FIG. 6 is a cross-sectional view showing the embodiment shown in FIG. 4 in a second sealing position;

FIG. 7 is an enlarged partial cross-sectional view of the embodiment shown in FIG. 4, showing a stepped shoulder of a connector sub in more detail;

FIG. 8 is a cross-sectional view showing a stepped shoulder configuration in accordance with another embodiment of the invention;

FIG. 9 is a cross-sectional view showing a stepped shoulder configuration in accordance with yet another embodiment of the invention;

FIG. 10 is a cross-sectional view showing a stepped shoulder configuration in accordance with a further embodiment of the invention; and

FIG. 11 is a cross-sectional view of another embodiment of the invention, which provides a double cup tool.

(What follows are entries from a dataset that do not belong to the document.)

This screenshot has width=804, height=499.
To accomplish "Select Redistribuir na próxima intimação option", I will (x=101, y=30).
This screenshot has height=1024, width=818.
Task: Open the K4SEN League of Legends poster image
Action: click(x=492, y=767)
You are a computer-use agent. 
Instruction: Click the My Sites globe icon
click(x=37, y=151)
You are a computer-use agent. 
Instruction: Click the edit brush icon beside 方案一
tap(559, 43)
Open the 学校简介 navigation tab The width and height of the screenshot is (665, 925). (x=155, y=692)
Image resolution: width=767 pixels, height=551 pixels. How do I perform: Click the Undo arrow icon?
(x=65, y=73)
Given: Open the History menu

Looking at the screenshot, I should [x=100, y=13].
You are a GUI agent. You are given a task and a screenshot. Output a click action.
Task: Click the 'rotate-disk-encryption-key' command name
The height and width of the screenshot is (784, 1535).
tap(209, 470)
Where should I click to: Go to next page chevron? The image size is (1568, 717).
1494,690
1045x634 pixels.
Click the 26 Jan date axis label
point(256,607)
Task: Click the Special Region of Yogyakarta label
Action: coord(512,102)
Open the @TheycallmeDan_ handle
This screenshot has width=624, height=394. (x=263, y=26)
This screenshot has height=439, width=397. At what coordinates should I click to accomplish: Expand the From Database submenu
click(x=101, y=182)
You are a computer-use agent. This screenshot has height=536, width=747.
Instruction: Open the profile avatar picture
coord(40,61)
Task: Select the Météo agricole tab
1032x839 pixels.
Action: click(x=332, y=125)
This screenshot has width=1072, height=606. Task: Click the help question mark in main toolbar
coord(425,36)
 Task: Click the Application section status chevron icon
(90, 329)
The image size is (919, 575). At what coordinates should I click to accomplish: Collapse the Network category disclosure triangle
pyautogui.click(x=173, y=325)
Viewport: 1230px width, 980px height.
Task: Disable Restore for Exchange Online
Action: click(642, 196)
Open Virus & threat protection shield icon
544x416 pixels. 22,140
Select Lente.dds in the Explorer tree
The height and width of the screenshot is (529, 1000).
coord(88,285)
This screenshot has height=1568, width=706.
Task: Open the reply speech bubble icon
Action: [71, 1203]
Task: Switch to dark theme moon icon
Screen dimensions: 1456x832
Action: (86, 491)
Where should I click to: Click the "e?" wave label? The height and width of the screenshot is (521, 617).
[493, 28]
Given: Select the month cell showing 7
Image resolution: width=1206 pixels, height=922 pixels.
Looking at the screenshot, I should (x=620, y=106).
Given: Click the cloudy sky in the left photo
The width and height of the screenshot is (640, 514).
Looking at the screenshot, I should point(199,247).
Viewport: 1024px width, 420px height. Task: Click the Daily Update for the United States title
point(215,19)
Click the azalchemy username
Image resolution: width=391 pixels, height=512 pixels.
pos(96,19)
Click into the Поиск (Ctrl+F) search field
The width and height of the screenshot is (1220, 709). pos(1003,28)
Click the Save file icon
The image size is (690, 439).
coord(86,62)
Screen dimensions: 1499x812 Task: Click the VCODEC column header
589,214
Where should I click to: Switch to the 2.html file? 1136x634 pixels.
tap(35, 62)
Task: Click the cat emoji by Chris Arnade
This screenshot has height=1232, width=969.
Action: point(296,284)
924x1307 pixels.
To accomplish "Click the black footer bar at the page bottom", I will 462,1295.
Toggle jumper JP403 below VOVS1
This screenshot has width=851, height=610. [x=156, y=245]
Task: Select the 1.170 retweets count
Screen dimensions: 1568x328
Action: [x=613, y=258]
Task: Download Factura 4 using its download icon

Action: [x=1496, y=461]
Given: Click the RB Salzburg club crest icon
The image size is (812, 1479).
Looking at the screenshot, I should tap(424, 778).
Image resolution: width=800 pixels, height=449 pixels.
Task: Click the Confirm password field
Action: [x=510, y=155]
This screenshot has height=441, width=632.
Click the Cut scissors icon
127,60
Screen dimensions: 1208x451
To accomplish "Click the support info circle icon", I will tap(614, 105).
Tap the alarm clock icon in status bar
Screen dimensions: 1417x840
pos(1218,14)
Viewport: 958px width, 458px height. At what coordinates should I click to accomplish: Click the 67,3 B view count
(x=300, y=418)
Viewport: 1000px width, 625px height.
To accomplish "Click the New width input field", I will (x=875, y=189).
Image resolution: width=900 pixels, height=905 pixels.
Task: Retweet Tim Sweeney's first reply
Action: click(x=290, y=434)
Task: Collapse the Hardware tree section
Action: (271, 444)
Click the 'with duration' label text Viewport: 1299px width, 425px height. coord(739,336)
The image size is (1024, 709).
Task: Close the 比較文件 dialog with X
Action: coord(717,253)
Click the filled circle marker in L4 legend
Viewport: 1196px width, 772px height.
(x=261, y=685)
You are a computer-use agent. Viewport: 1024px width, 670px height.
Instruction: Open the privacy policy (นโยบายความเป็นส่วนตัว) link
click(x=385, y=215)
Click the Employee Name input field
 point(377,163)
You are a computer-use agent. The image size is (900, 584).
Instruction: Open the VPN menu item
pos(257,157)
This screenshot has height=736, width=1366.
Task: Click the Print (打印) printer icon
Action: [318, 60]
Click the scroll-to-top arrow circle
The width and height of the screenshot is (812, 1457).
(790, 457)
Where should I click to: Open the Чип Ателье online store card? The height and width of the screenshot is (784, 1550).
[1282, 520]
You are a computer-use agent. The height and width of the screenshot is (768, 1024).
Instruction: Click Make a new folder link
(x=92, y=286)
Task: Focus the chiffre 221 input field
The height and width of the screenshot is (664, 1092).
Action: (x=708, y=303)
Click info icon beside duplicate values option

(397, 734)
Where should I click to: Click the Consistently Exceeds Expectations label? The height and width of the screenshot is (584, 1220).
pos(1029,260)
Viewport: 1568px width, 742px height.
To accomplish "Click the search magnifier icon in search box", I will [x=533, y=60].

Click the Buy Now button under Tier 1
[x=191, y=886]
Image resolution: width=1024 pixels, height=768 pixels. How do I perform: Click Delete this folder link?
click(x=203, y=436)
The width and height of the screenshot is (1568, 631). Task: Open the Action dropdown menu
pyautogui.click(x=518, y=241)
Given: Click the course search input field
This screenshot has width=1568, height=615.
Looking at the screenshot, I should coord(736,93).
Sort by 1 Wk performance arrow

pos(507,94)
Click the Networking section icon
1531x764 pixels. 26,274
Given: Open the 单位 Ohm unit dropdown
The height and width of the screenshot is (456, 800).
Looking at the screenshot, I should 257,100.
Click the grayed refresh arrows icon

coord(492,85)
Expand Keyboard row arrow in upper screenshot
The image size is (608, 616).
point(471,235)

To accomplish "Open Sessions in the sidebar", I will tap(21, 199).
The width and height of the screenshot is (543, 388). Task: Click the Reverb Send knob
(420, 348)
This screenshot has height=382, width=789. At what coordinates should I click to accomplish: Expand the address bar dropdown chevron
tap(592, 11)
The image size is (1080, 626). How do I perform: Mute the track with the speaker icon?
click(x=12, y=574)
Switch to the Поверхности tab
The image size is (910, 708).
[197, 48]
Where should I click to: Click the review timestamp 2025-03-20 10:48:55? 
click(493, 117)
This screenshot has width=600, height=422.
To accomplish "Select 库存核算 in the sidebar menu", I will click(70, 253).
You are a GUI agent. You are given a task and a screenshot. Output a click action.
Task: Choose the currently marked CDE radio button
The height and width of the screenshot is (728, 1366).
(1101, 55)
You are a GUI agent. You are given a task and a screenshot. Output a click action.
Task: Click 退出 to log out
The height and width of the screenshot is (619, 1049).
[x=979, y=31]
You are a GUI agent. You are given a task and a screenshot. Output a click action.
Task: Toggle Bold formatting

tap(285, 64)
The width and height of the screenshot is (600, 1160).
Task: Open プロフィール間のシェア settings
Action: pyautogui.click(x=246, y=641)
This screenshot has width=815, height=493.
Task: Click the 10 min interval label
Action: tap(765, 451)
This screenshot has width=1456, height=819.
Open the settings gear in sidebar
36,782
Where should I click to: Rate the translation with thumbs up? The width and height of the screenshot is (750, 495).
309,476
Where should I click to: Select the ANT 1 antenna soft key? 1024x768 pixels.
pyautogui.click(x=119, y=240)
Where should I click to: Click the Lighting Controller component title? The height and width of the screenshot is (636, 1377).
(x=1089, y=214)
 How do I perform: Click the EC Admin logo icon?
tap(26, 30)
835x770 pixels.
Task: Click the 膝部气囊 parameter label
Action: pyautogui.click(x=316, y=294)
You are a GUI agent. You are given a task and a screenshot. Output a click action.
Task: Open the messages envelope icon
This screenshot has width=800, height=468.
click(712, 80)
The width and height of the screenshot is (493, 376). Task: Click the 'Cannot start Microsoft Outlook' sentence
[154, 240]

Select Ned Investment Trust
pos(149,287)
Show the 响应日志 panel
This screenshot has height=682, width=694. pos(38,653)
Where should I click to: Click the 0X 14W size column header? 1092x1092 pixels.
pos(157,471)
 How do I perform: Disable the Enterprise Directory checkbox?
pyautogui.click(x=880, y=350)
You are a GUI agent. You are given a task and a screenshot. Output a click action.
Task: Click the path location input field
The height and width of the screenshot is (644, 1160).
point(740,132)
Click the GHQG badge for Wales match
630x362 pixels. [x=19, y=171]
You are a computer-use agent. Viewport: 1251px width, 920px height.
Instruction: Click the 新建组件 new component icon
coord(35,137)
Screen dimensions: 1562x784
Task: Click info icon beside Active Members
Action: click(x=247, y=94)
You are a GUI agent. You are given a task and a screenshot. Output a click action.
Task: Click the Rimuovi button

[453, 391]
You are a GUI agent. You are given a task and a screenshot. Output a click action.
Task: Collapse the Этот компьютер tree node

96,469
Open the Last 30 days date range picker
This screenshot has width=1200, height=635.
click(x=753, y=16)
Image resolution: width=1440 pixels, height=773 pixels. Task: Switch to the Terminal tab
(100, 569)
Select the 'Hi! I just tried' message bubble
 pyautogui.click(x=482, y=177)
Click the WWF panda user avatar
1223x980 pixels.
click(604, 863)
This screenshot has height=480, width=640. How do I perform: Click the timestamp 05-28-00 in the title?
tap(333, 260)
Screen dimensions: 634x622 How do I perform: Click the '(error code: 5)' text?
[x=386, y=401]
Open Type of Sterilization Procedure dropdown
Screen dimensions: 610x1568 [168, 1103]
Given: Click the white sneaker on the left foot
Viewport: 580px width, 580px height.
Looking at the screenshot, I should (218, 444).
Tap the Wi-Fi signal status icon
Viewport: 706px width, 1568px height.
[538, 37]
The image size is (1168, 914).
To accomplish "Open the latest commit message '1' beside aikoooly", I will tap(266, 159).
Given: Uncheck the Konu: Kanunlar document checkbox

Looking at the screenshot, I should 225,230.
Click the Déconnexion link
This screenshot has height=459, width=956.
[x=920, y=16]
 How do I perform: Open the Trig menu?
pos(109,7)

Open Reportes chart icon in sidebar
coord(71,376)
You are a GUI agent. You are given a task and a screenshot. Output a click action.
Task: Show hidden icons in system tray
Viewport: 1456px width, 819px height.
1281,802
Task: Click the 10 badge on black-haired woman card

DETAILED DESCRIPTION OF THE PREFERRED EMBODIMENTS

The invention provides cup tool for achieving a high-pressure fluid seal in an annulus between a high pressure mandrel and a casing or a production tubing in a wellbore. The cup tool includes a cup tool tube having a threaded upper end for connection to the high-pressure mandrel, an elastomeric sealing element that is slidably received on the cup tool tube, and a stepped shoulder at the upper end of the cup tool tube, the stepped shoulder including at least two substantially right-angled steps. A top end of the elastomeric sealing element is forced upwardly and over one or more of the steps when the elastomeric sealing element is exposed to elevated fluid pressures, thereby extruding into the annulus in order to provide the high-pressure fluid seal.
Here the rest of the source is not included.